Data from the future

johnpateha · July 20, 2020, 9:57am

just started to analyze the competition data and realize, that big part of them are just straight lines.
So if you would find coordinates and time difference for 2 distant endpoints for line, consisted of hundred other points of one aircraft, you could easily locate all points between them - in most cases aircraft speed near-constant.

And the main question - are any data from future test points could be used when we predict coordinates for other points? I guess future data could significantly improve results.
In real life, it is not possible, but I didn’t find any restrictions in the competition rules.
Hope organizers will clarify this moment.
I think it would be better if the winners’ solutions would help in practice.

sconfina · July 20, 2020, 1:46pm

Waiting for @masorx answer… I think that the solution must be useful in real applications, so, it is better not using future data.
Ciao
Mauro

vitaly_bondar · July 20, 2020, 2:46pm

I agree that models need to be practical and useful
It depends what is practical. For example if your task is anti-spoofing then this is right idea to see all airplane track
That is incorrect to add significant details to rules in the final stage of the competition.
Train data that we have includes “data from future” and obviously all use it.
It will be practical if model should be limited by the data that was given by organizers in data archive.

masorx · July 20, 2020, 4:43pm

Hi John,

Excellent question and one we discussed internally before the competition. In short, we are well aware of this, it is fine for this round to use all given data without restrictions and as mentioned, it wouldn’t be fair to change the rules after several weeks. However, we are definitely considering future rounds with such a premise.

There are use cases where we’d analyse historical data just like the data given and can use everything available, @vitaly_bondar has named one, OSINT would be another one. Thus, live tracking is not everything and there is utility in doing it after the fact. On the other hand, live tracking is very important in other fields and applicable solutions do have higher value there.

Scientifically, it will be interesting to analyse the different approaches and see which ones are best for which use case. This is why we require the code to be open sourced for the award recipients. Then we can compare and evaluate.

Finally, part of what you write is actually applicable for live tracking, too: the best prediction for the next data point most of the time would be that aircraft heading & speed are staying constant.

Best,
Martin

johnpateha · July 21, 2020, 7:45am

Thank you for clarification.

I participated in some Kaggle competitions where winners used data leaks from the future. Not sure if organizers were happy with top score solutions with data leaks.
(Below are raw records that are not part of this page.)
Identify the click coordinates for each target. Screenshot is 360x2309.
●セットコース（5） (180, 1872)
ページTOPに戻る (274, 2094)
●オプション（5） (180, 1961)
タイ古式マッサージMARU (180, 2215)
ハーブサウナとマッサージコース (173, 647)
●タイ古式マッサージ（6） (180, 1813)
Hope this time you will get something useful, but for me, tasks with leaks are not so attractive.

Best,
Evgeny

masorx · July 22, 2020, 10:15pm

Hi Evgeny,

That’s totally understandable! Hope to have you onboard in a future round/competition!

Out of interest, since in this setting it is impossible to not provide any future data in a meaningful way (since tracking, as opposed to point-by-point prediction is explicitly desired), would you be happy with a simple rule against the use? We can only check after the fact if contestants adhered to such a rule.
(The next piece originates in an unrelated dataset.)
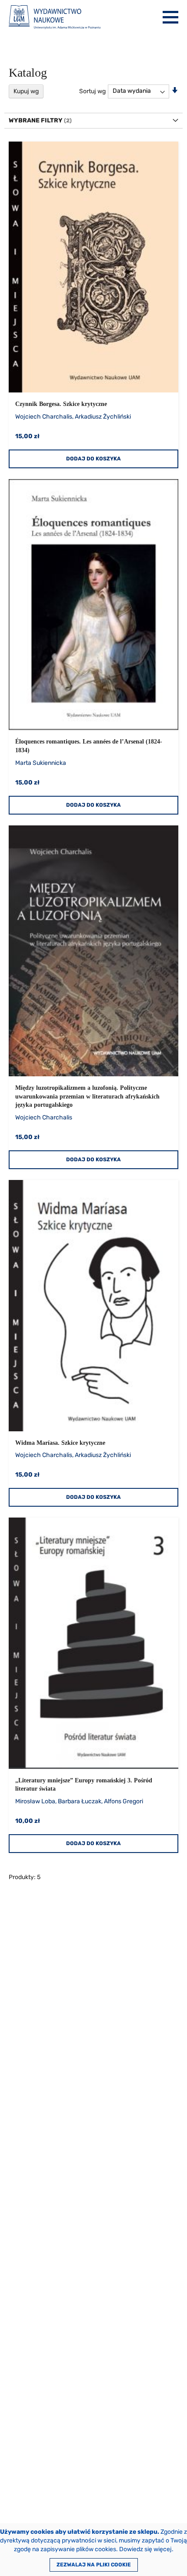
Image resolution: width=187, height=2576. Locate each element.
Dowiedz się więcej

RomanChernenko · July 23, 2020, 8:56am

Hello @masorx

Just to add the rule to prohibit a future data usage is not enough in general. Always possible to implement a method that solves the offline version of the problem with all future data and then finetune the official online method with predicted data at hidden offline realization as “ground-truth”.
If you really want to solve an online tracking problem, you should invent some method how to strictly hide future data, like at the flatland challenge. But it required something like kernel-competitions at Kaggle.
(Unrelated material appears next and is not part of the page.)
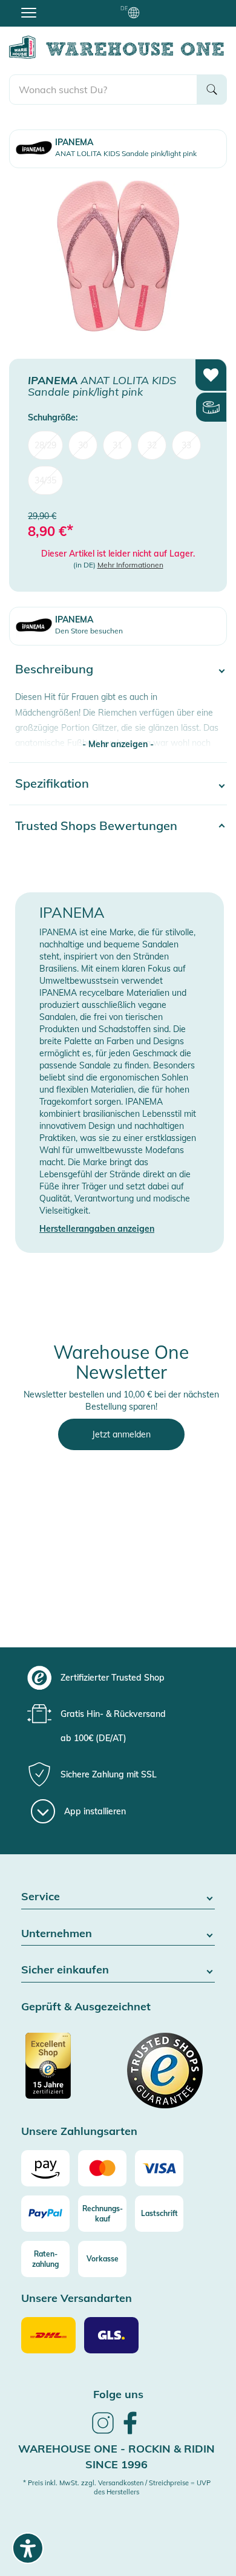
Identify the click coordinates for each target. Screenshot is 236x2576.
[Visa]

johnpateha · July 26, 2020, 7:39am

Hi masorx!

I understand the problem that impossible to hide future data and think that rules against usage future data could be good idea. Of course, you would need to spend more time investigating top solutions, but it increases the chances to get a practical solution.
Code competition with hidden test is also would help - it could not prevent at all usage future data but at least make it harder to deep analyze test data.

Hope you would implement some restrictions for next competitions. We all interested in practical implementation of DS solutions after competitions.

masorx · July 26, 2020, 9:22am

Since we have a lot of test data, we will certainly test the provided solutions for this round on them (although this won’t change the winners) but we will consider implement hidden tests for the next rounds.